1024. + I would not know how to live without the Lord. Jesus often visits me in this seclusion, teaches me, reassures me, rebukes me, and admonished me. He Himself forms my heart according to His divine wishes and likings, but always with much goodness and mercy. Our hearts are fused as one.

1025. March 19, 1937. Today, I united myself in spirit with the Adoration that is taking place in our house [40-hour Adoration in Cracow], but my soul was full of torments, and some strange kind of apprehension was piercing my heart. Because of this, I redoubled my prayers. Suddenly I saw the gaze of God reaching into the depths of my heart.

1026. As I sat down to a very tasty breakfast, I said to the Lord, “Thank you for these gifts, but my heart is dying of longing for You, and nothing earthly is tasty to me. I desire the food on Your love.”

1027. Today I was drawn by some mysterious force to act. I must resist this attraction, or else I would follow it at once.

1028. March 21, 1937. Palm Sunday. During Mass, my soul was steeped in the bitterness and suffering of Jesus. Jesus gave me to understand how much He had suffered in that triumphal procession. “Hosanna” was reverberating in Jesus’ heart as an echo of “Crucify.” Jesus allowed me to feel this in a special way.

1029. The doctor did not allow me to go to the chapel to attend the Passion Service, although I had a great desire for it; however, I prayed in my own room. Suddenly I heard the bell in the next room, and I went in and rendered a service to a seriously sick person. When I returned to my room, I suddenly saw the Lord Jesus, who said, My daughter, you gave Me greater pleasure by rendering Me that service than if you had prayed for a long time. I answered, “But it was not to You, Jesus, but to that patient that I rendered this service.” And the Lord answered me, Yes, My daughter, but whatever you for your neighbor, you do for Me.

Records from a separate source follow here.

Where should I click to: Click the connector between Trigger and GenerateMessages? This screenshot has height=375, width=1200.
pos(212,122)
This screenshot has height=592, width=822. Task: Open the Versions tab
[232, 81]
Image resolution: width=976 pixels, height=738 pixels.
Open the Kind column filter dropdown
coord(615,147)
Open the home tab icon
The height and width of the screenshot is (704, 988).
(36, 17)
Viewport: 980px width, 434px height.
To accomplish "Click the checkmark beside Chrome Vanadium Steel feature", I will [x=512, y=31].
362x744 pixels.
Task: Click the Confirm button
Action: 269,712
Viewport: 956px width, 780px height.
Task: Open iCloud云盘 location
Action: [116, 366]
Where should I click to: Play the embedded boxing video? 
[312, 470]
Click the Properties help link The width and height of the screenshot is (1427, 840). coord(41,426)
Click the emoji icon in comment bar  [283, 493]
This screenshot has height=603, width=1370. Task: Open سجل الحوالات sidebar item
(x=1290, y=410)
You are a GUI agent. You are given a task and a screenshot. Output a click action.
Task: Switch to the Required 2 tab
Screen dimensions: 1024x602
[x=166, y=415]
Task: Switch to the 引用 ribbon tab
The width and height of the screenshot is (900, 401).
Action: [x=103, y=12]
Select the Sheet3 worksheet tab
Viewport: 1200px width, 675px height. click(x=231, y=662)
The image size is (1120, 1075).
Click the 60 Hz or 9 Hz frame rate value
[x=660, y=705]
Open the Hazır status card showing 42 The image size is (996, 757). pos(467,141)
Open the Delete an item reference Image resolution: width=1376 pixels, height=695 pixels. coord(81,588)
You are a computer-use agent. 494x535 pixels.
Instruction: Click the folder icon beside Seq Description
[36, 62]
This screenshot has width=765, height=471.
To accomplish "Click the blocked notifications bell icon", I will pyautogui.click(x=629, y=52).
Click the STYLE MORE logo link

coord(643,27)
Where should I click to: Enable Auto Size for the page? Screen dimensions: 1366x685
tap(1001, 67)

1030. + O my Jesus, give me wisdom, give me a mind great and enlightened by Your light, and this only, that I may know You better, O Lord. For the better I get to know You, the more ardently will I love You, the sole object of my love. In You my soul drowns, in You my heart dissolves. I know no how to love partially, but only with the full strength of my soul and the total ardor of my heart. You Yourself, O Lord, have enkindled this love of mine for You; in You my heart has drowned forever.